By attracting (in theory) more members lured by a lower price point, Netflix will prosper as a business, Peters said, it will be “neutral to positive” for the overall business. Market demand, he reiterated, is “quite strong,” which will help overall volume of advertising.
CFO Spence Neumann didn’t offer an expected percentage, but he echoed the comments by Peters by stressing that “it’s not like all of a sudden all folks on ad-free Netflix are going to join ad Netflix. Supply-demand works in our favor, both in terms of geography and in terms of opening up the aperture.”
Netflix earlier today reported better-than-expected second-quarter results, with a loss of 970,000 subscribers — far narrower than the 2-plus million forecast by most analysts and about half the worst end of the company’s own predicted range.
The move toward ads is expected to happen “through a period of years and iteratively, so I want to set expectations at the onset,” Peters said. “This is what we call the crawl/walk/run model. At the beginning it will look like what you’re familiar with, but over time we think there’s a tremendous opportunity to leverage that innovation DNA that we have as well as a bunch of enabling characteristics of addressibility and measurability and things like that.”
Once the ad tier is up and running by early 2023, Peters predicted, the company will over the coming years be able to develop an ad offering that is “fundamentally different” from traditional linear TV.
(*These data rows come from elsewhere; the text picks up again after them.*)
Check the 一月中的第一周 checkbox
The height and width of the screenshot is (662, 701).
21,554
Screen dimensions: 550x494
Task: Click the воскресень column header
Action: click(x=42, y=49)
In addition to Microsoft, which was confirmed last week as Netflix’s partner in the ad-supported effort, Peters said there has been “a lot of excitement in our early discussions with brands and holding companies and agencies,” reflecting pent-up interest in incorporating commercial messages in Netflix programming.
There remain many unanswered questions about the ad tier, chief among them pricing. Beyond that, it isn’t yet clear what kind of ad experience Netflix plans to offer. In a notable departure from the company’s longtime refusal to even acknowledge competitors by name, Hastings on last quarter’s call lavished praise on Hulu and Disney for their progress in ad-supported streaming.